* Extracted text *
::::::

The way I always dwell on negative emotions has made me more prone to depression; the fears and insecurities I experience in relationships have become one of my triggers to anxiety.
These facts were hard to swallow, and it felt harsh that I still had to own my sin when I was already going through so much pain in these struggles.
But that was also where hope came into the picture.
While my depression may not miraculously lift right now, I know that Christ is the antidote to my sin.
While I might still feel trapped in my sin and its consequences, I know that Christ has won the victory over sin through the cross — I simply need to remain in Him and journey with Him.
Thus I started to embrace this season as a journey of grace. I began to realise many deeper sins and areas of growth in my relationship with God, and I began to recognise God’s grace and love in how He can take even struggles like these to sanctify me and bring me closer to Him.
One day, a dear friend introduced me to Delightful (The Sower Never Wastes A Tear) by Hillsong UNITED.
That song became a great encouragement and reminder to me about God’s promise in Psalm 126:5, “that those who sow with tears will reap with songs of joy”. There’s a part that goes like this:
So I’ll wait long as heaven takes
One day I’ll see the joy You make of this
‘Cause ain’t nothing gonna stop Your faithfulness
So I’ll wait long as Heaven takes
One day I’ll see the joy You make of this
How You never let a single tear go wasted
The lyrics remind me to trust in God’s faithfulness, and to wait for His promise to come through — even if it takes my entire lifetime.
Hope in the tunnel
Till today, I am still struggling with depression and anxiety.
Even though I have grown to be more familiar with the symptoms and learned some coping mechanisms through counselling, I am still not able to fully explain why and how these struggles came about.
There are still mornings when a panic attack wakes me up and leaves me feeling exhausted. And there are still moments when I go through emotional breakdowns and depressive symptoms.

::::::

* Data extract *
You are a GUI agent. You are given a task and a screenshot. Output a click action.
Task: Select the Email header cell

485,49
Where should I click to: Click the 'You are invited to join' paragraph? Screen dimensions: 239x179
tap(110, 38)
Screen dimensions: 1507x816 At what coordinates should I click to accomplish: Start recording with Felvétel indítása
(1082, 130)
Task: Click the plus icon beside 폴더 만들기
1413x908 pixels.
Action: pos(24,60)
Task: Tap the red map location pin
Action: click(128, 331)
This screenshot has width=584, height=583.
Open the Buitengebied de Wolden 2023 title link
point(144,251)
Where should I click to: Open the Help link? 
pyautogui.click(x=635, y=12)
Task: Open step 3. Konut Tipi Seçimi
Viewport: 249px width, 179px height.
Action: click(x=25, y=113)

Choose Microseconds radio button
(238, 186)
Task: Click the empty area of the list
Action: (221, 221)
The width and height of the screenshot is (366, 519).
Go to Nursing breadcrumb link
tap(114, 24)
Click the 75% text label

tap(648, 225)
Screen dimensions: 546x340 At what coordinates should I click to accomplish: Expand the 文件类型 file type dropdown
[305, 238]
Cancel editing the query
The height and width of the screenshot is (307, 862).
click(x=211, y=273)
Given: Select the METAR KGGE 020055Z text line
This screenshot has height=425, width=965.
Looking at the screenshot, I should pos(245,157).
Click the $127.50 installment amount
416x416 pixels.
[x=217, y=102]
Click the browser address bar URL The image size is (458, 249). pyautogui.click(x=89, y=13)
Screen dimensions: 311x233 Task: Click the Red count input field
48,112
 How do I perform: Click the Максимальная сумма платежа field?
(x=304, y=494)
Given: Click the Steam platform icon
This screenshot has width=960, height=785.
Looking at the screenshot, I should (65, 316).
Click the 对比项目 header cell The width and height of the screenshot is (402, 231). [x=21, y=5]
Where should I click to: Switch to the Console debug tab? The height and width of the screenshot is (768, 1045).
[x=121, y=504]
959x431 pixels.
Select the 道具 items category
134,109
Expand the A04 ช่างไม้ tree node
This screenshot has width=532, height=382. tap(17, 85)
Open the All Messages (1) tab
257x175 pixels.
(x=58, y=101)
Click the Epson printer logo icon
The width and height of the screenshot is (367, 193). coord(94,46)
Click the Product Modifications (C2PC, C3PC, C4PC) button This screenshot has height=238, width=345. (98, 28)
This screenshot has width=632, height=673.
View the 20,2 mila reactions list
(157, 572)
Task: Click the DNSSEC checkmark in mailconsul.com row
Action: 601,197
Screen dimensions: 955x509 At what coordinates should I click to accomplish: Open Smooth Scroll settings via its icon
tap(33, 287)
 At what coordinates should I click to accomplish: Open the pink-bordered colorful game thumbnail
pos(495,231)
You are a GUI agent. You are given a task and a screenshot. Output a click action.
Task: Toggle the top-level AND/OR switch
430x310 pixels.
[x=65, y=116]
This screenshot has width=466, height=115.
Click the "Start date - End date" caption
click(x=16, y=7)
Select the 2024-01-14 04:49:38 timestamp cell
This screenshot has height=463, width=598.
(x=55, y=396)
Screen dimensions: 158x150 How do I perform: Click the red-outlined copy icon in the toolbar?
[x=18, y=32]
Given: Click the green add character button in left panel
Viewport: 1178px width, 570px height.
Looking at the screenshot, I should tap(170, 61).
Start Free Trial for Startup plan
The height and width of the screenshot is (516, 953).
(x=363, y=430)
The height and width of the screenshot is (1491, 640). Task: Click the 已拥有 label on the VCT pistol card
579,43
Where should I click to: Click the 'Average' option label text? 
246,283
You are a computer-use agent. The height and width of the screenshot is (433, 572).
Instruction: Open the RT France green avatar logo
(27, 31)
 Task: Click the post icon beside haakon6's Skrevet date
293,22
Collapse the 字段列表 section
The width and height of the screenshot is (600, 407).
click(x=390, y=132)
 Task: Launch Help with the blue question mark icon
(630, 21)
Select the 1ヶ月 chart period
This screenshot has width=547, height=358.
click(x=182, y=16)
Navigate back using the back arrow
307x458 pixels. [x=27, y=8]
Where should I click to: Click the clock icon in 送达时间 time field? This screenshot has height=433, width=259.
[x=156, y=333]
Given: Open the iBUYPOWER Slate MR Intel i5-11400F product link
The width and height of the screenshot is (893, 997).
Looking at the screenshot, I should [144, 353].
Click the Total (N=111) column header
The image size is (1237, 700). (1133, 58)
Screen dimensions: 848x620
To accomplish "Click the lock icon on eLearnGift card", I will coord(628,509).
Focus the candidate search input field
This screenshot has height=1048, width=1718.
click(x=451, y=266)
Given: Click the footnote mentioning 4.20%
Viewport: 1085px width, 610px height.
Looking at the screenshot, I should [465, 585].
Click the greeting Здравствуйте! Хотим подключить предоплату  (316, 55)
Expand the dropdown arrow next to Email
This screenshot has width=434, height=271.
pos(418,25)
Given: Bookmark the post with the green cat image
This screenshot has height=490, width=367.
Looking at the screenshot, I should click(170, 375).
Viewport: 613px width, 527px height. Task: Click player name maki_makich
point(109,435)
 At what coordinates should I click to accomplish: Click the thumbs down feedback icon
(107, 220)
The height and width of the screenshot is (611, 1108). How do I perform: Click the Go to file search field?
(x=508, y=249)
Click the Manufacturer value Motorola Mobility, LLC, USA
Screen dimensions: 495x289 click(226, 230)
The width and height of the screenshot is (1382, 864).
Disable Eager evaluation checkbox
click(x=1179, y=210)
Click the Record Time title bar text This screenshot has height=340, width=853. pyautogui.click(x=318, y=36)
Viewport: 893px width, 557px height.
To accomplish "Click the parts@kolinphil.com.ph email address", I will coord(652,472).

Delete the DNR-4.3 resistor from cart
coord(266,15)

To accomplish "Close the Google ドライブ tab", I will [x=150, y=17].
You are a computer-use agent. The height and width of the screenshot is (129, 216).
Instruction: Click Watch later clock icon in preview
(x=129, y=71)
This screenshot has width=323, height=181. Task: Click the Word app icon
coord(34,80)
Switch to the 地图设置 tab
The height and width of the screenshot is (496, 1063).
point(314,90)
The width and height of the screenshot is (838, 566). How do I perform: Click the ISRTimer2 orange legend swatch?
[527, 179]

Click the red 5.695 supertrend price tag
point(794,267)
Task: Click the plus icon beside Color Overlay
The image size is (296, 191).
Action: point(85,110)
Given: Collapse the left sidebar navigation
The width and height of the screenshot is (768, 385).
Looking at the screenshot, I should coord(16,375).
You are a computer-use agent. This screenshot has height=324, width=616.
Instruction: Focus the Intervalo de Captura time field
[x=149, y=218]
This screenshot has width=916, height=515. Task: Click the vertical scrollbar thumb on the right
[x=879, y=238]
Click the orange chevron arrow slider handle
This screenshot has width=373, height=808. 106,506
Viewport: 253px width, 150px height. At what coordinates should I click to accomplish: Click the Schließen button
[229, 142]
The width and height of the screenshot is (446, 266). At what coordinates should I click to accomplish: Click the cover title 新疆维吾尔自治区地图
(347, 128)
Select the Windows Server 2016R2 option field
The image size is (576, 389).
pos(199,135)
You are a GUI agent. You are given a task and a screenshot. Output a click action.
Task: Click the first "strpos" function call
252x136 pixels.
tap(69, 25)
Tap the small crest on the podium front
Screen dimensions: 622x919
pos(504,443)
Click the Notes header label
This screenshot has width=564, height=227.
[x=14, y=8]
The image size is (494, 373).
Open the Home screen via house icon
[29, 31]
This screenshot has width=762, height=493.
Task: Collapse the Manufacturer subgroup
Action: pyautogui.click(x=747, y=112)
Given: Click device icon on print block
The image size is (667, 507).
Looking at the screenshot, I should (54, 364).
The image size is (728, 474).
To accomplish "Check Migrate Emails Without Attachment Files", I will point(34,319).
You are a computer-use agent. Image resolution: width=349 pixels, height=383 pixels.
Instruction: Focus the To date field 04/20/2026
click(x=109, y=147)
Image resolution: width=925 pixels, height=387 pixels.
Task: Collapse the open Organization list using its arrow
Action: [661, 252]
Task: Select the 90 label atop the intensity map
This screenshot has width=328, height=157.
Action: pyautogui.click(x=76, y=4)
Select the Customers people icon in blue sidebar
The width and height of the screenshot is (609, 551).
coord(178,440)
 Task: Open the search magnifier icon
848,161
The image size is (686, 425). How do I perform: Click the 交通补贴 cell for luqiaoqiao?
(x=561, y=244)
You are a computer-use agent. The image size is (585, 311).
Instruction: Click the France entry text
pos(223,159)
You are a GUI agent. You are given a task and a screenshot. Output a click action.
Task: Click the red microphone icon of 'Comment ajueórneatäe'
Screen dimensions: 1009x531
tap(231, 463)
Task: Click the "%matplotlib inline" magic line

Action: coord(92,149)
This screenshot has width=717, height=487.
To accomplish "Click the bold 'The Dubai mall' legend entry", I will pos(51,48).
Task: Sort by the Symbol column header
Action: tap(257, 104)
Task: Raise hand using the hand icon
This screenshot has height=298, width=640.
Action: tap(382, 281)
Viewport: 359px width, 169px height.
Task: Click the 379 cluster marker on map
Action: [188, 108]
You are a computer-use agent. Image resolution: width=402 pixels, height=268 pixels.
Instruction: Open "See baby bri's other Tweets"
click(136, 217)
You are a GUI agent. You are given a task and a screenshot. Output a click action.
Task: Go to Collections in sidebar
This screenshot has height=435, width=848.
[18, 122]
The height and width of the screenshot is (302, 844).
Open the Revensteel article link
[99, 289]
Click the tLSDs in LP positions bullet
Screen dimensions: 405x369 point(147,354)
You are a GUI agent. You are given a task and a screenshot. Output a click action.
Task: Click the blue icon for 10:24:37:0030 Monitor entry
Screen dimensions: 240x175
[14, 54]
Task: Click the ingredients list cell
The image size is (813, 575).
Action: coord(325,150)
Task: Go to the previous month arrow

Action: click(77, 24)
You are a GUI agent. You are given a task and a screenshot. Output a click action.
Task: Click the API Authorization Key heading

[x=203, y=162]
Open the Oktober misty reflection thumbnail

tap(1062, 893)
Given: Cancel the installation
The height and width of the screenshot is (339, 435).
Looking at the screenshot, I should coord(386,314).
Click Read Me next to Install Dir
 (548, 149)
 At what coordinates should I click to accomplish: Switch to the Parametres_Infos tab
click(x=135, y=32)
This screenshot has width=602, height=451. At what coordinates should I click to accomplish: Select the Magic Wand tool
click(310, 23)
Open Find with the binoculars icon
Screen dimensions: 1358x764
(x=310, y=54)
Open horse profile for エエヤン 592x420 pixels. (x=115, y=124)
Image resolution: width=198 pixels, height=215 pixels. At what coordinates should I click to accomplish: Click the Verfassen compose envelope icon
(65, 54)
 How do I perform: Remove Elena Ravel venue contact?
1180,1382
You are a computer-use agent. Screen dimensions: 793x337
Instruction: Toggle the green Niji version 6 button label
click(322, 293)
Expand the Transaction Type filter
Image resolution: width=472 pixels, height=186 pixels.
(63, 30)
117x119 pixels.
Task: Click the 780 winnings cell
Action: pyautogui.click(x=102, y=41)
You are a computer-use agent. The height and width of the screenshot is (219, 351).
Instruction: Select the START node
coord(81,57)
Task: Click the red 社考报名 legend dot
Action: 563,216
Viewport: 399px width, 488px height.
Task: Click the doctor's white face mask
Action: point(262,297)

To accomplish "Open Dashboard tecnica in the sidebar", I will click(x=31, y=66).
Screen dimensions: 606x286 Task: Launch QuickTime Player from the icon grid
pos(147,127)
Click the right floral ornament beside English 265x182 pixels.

::::::

* What you will do *
(a) Answer these from the account of depression and faith:
(i) What song did a dear friend introduce to the writer?
(ii) Which psalm verse does that song remind the writer of?
(iii) Through what did the writer learn some coping mechanisms?
(b) Translate this sentence from the account of depression and faith into Spanish: "But that was also where hope came into the picture."
(c) Extend the account of depression and faith beyond its last sentence, keeping its voice.
The records are separate material and have nothing to do with the account of depression and faith.

* Answer list *
(a)
(i) Delightful (The Sower Never Wastes A Tear) by Hillsong UNITED
(ii) Psalm 126:5
(iii) Counselling

(b) Pero ahí fue también donde entró en escena la esperanza.

(c)
Yet amidst these moments of struggles and confusion, a quote by C. S. Lewis from his book, Mere Christianity, reminds me of the work that God is doing in me even when all I can see is a mess.
“Imagine yourself as a living house. God comes in to rebuild that house. At first, perhaps, you can understand what He is doing. He is getting the drains right and stopping the leaks in the roof and so on; you knew that those jobs needed doing and so you are not surprised. But presently He starts knocking the house about in a way that hurts abominably and does not seem to make any sense. What on earth is He up to? The explanation is that He is building quite a different house from the one you thought of – throwing out a new wing here, putting on an extra floor there, running up towers, making courtyards. You thought you were being made into a decent little cottage: but He is building a palace. He intends to come and live in it Himself.”
While I might not know exactly what God plans to do through these struggles, I know that I can trust His heart.
I know that the end goal is definitely one that leads me into greater freedom, greater joy and greater intimacy with Him.
“For in this hope we were saved. But hope that is seen is no hope at all. Who hopes for what they already have? But if we hope for what we do not yet have, we wait for it patiently.” (Romans 8:24-25)
God alone is the reason for my hope. It is not just a hope at the end of the tunnel. It’s not a hope that waits for my depression and anxiety to be over. It is also a hope in the tunnel.
Because it is in this process where I can see God’s presence and the good work that He is doing in me.
While the object of hope lies in the future, the experience of hope may be found in the present.
So I wait patiently.
- Have you ever experienced any of the things the author described?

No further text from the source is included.